TASK - Output, word for word, the lines of this listing that fall between the line with "Additional Information (135, 1257)" and the line with "JEDX Tablet Stand", counting both of those lines, and no others.

=======

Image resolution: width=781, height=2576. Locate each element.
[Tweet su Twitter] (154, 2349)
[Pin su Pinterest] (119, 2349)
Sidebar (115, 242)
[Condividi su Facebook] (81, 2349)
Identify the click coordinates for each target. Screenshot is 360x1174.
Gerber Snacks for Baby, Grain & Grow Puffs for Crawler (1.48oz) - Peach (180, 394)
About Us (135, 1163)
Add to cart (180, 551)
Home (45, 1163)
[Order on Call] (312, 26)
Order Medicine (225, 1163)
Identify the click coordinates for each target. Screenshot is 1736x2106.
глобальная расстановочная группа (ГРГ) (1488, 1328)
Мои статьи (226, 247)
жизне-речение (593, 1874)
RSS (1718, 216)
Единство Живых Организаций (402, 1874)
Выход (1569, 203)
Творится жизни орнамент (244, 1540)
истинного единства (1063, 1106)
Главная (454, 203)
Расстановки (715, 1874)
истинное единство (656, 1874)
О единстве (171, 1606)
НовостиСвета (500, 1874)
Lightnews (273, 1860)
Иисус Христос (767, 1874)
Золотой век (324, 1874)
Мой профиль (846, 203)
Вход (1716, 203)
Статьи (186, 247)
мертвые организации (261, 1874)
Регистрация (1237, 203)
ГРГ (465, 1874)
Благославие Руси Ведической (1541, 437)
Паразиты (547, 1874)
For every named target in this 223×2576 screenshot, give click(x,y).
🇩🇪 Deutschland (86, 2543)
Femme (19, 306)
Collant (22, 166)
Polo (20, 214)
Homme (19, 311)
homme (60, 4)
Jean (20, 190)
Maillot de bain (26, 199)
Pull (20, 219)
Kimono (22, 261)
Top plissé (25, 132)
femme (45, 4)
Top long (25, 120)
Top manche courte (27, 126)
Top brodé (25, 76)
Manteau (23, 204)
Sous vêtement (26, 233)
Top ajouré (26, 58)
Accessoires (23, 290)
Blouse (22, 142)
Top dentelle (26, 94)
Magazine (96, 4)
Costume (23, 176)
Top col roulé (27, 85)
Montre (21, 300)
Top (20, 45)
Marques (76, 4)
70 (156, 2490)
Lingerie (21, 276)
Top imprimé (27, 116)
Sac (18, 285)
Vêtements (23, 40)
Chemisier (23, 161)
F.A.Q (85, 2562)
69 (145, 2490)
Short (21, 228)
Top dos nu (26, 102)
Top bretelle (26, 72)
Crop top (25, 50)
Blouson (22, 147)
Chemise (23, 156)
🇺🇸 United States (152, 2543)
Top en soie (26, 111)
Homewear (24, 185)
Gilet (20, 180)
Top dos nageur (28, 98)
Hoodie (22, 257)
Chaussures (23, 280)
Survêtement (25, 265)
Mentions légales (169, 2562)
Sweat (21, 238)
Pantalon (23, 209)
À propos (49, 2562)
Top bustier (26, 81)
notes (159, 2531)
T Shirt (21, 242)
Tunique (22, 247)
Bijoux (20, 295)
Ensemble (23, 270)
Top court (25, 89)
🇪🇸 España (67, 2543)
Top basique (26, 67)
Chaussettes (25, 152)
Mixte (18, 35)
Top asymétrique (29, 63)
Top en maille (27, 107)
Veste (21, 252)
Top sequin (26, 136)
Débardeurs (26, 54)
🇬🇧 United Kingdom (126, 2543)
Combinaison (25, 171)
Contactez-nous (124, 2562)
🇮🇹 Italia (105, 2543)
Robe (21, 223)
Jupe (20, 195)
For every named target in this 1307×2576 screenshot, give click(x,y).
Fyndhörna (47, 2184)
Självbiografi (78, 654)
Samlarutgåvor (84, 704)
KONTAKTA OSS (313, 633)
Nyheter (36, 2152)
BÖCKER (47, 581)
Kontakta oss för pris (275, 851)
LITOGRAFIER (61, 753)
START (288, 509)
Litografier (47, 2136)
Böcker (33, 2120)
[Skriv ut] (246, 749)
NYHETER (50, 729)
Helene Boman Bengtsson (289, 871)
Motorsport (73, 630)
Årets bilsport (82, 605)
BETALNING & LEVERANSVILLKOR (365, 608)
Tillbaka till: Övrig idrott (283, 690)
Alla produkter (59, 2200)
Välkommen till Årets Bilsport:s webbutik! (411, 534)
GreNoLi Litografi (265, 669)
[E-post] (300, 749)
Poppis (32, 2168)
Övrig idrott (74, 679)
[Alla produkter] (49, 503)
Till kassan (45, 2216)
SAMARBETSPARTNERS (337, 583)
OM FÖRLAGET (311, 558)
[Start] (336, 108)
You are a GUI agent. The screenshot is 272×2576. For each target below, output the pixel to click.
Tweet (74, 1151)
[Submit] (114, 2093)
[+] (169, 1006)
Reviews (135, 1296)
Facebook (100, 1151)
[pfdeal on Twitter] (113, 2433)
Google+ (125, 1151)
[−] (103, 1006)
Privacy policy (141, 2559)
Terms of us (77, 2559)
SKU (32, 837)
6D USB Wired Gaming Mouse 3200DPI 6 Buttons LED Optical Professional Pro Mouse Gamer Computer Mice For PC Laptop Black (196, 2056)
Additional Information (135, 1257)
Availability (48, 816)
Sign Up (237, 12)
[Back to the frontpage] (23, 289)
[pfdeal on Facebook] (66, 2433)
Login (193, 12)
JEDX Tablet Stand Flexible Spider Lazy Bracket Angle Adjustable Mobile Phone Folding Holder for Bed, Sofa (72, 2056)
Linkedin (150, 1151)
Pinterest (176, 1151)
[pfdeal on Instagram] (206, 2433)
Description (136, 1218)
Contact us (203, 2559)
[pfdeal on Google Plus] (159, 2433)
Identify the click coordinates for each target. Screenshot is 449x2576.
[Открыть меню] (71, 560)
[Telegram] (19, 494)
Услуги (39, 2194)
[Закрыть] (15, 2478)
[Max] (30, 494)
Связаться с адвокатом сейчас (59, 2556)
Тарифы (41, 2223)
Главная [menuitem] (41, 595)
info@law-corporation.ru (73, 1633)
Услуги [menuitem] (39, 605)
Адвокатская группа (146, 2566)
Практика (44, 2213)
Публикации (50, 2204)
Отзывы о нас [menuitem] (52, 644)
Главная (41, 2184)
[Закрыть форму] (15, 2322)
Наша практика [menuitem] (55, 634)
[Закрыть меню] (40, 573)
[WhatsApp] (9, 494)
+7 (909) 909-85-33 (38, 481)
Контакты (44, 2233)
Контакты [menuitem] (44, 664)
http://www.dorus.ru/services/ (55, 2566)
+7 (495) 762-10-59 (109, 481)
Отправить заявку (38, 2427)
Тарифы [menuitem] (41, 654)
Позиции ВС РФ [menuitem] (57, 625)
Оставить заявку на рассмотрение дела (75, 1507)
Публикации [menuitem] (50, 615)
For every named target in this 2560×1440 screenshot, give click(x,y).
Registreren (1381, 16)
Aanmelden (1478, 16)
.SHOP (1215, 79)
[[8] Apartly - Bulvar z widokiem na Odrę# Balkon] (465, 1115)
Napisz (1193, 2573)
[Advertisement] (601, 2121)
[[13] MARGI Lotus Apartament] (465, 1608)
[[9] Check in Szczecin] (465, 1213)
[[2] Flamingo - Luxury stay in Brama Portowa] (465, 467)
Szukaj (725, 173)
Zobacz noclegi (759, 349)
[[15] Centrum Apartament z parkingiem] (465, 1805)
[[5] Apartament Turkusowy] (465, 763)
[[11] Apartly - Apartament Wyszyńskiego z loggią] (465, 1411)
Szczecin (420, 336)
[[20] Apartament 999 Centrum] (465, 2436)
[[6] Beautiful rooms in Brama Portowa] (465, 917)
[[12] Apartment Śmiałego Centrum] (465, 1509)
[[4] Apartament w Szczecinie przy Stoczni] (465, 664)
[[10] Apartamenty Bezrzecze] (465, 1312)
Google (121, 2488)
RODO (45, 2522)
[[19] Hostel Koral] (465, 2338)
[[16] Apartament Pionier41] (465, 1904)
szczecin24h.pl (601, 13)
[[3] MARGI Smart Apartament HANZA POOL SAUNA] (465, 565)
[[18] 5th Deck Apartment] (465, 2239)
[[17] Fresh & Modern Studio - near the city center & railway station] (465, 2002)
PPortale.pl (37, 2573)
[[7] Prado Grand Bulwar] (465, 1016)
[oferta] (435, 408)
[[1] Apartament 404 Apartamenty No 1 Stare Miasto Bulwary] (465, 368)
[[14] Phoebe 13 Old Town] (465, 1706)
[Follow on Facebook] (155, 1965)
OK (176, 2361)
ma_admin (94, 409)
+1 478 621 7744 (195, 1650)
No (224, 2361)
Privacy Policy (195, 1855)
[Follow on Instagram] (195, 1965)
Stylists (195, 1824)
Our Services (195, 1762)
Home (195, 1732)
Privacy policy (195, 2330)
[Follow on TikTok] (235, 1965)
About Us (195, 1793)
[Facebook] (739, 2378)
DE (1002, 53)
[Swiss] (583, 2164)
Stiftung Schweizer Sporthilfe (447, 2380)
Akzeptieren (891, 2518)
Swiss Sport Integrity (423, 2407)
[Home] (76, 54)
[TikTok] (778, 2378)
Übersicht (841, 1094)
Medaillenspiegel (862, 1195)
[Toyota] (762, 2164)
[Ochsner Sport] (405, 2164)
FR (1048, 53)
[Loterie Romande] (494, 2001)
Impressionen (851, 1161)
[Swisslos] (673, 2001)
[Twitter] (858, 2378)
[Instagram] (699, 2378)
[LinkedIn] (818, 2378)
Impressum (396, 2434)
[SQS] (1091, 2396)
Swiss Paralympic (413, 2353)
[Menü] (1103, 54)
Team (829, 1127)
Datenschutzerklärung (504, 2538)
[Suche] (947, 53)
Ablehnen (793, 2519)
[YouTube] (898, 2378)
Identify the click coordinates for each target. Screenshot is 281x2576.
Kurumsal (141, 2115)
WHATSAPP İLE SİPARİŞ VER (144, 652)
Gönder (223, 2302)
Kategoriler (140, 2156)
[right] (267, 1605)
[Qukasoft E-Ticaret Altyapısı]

=======

ANSWER FOR THIS EXERCISE -
Additional Information (135, 1257)
Availability (48, 816)
Sign Up (237, 12)
[Back to the frontpage] (23, 289)
[pfdeal on Facebook] (66, 2433)
Login (193, 12)
JEDX Tablet Stand Flexible Spider Lazy Bracket Angle Adjustable Mobile Phone Folding Holder for Bed, Sofa (72, 2056)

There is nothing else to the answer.